Negative regulation of PI3K/AKT/mTOR axis regulates fibroblast proliferation, apoptosis and autophagy play a vital role in triptolide-induced epidural fibrosis reduction.

Fibroblasts excessive proliferation was considered as a decisive reason for epidural fibrosis, which was known as a serious complication of lumbar laminectomy. As a traditional Chinese medicine, triptolide (TP) was used to be proved effective in preventing several fibrosis scar formation diseases. However, little is known about the effect of TP on preventing epidural fibrosis and its possible mechanism. Here, we performed in vitro and in vivo experiments to detect the possible mechanism of TP in preventing epidural fibrosis.
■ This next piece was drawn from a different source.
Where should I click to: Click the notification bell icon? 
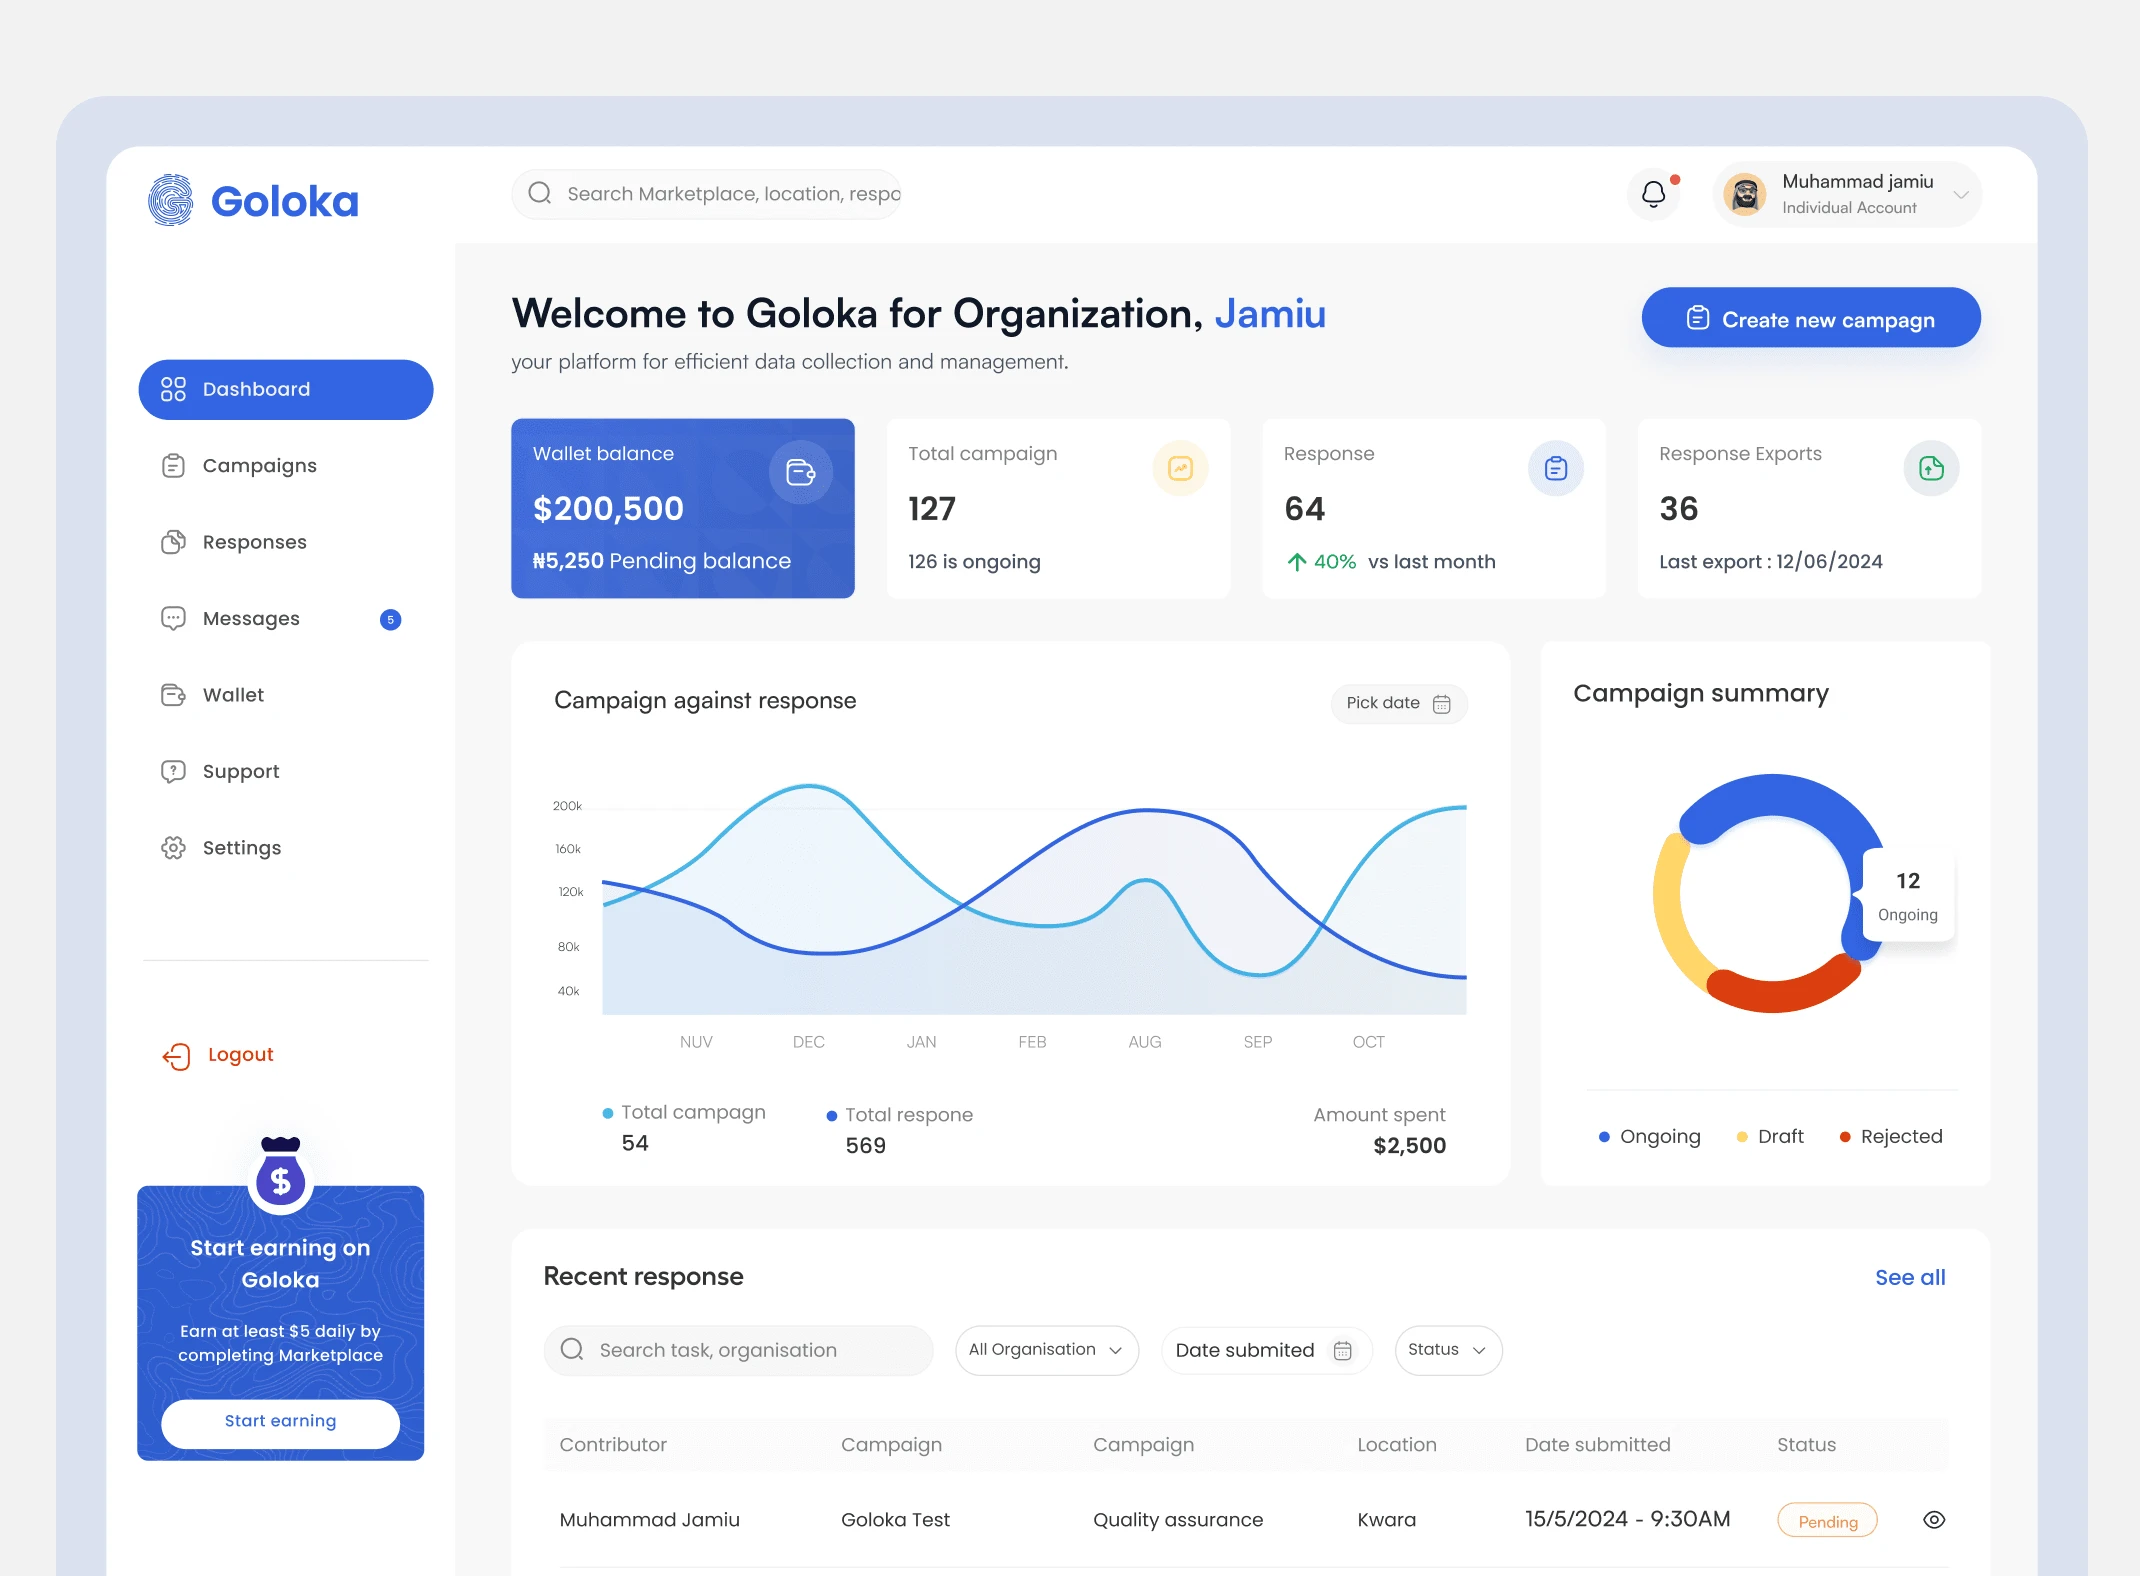tap(1653, 194)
In vitro, the effect of TP on impacting fibroblasts proliferation activities was detected by CCK-8, cell cycle assay and EdU incorporation assay. Also, the expressions of cell proliferation protein markers and the expressions of p-PI3K, p-AKT, p-mTOR were detect by Western blot. Besides, the effect of TP on inducing fibroblast apoptosis and autophagy was tested by Western blots, flow cytometry, TUNEL staining, Transmission electron microscope (TEM) analysis and LC3 immunofluorescent staining. The results suggested that TP could suppress the activation of PI3K/AKT/mTOR signaling pathway. Meanwhile, TP could inhibit fibroblast proliferation and induce fibroblast apoptosis as well as autophagy, which was known as two cellular self-destructions. Furthermore, we speculated the possible molecular pathway, through which that TP could inhibit fibroblast proliferation, induce fibroblast apoptosis and autophagy. We used PI3-kinase activator (740Y-P) to activate the PI3K/AKT/mTOR signaling. Activation of PI3K/AKT/mTOR signaling pathway increase the proliferation of fibroblasts and suppressed the autophagy and apoptosis induced by TP. In vivo, we built epidural fibrosis models in rats and locally applied TP of various concentrations. Hematoxylin-eosin (HE) and Masson's trichrome were used to detect the effect of TP on reducing epidural fibrosis. And the results showed that TP could significantly reduce the surgery-induced epidural fibrosis. In conclusion, the results above shown that TP could reduce epidural fibrosis formation, and the potential mechanism might through inhibiting fibroblast proliferation and stimulating apoptosis and autophagy via suppressing PI3K/AKT/mTOR signaling pathway. It might provide a novel thought for reducing surgery-induced epidural fibrosis.